Prerequisites: Completed Steps 1-7 with Ollama running and custom models created
What You Built
Over the last seven steps, you went from zero to a working local LLM deployment:
| Component | What You Did |
|---|---|
| Ollama | Installed and configured the local LLM runtime |
| Model serving | Pulled and ran Llama 3.1 8B with a single command |
| Python integration | Called your model from Python using the OpenAI client |
| Quantization | Understood and compared quality vs. size tradeoffs |
| Benchmarking | Measured real performance on your hardware |
| Custom models | Created specialized models with Modelfiles |
One tool, one model, one API. No Docker, no complex infrastructure.

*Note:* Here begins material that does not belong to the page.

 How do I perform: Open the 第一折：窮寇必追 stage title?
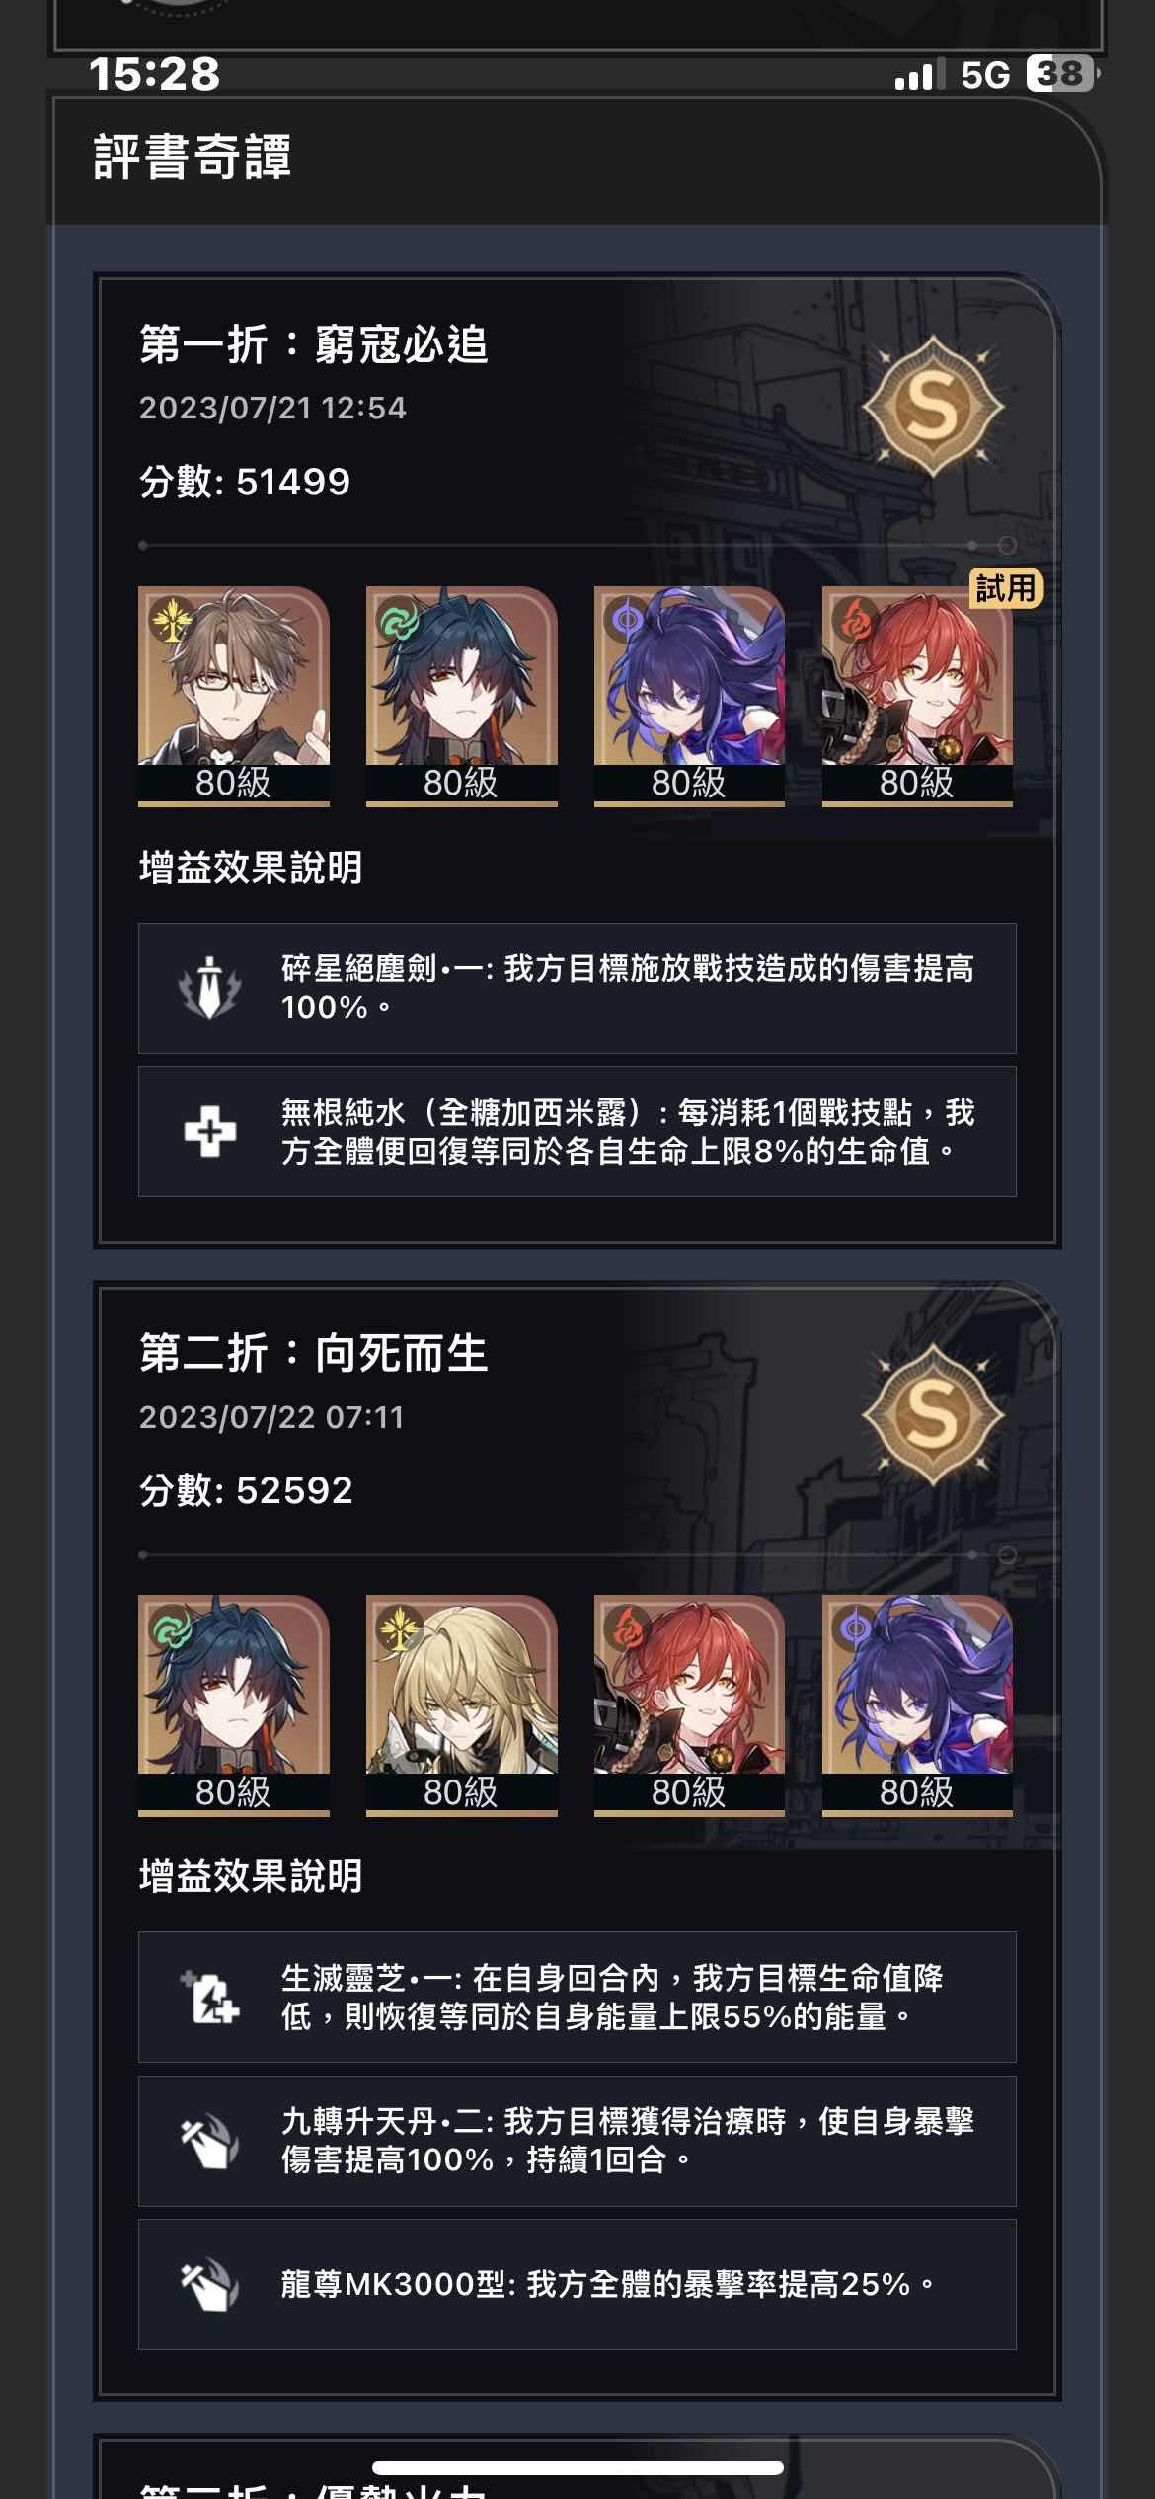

Production Serving with vLLM
When you are ready to serve your model to multiple users concurrently, look into vLLM. It is a production inference engine that uses PagedAttention for efficient GPU memory management:
- Continuous batching — handles many concurrent requests (Ollama queues them)
- 2-4x higher throughput than naive serving
- OpenAI-compatible API — same client code works
- Requires a GPU with 16+ GB VRAM (A10, L4, RTX 4090, or A100)
# Install and run vLLM (requires NVIDIA GPU)
pip install vllm
python -m vllm.entrypoints.openai.api_server \
--model meta-llama/Llama-3.1-8B-Instruct \
--host 0.0.0.0 --port 8000Use Ollama for development and experimentation. Switch to vLLM when you need to serve multiple users.
Fine-Tuning with LoRA
Instead of training all 8 billion parameters, LoRA (Low-Rank Adaptation) trains a small set of adapter weights that modify the base model's behavior. The result is a ~50 MB adapter file that customizes the model for your specific use case.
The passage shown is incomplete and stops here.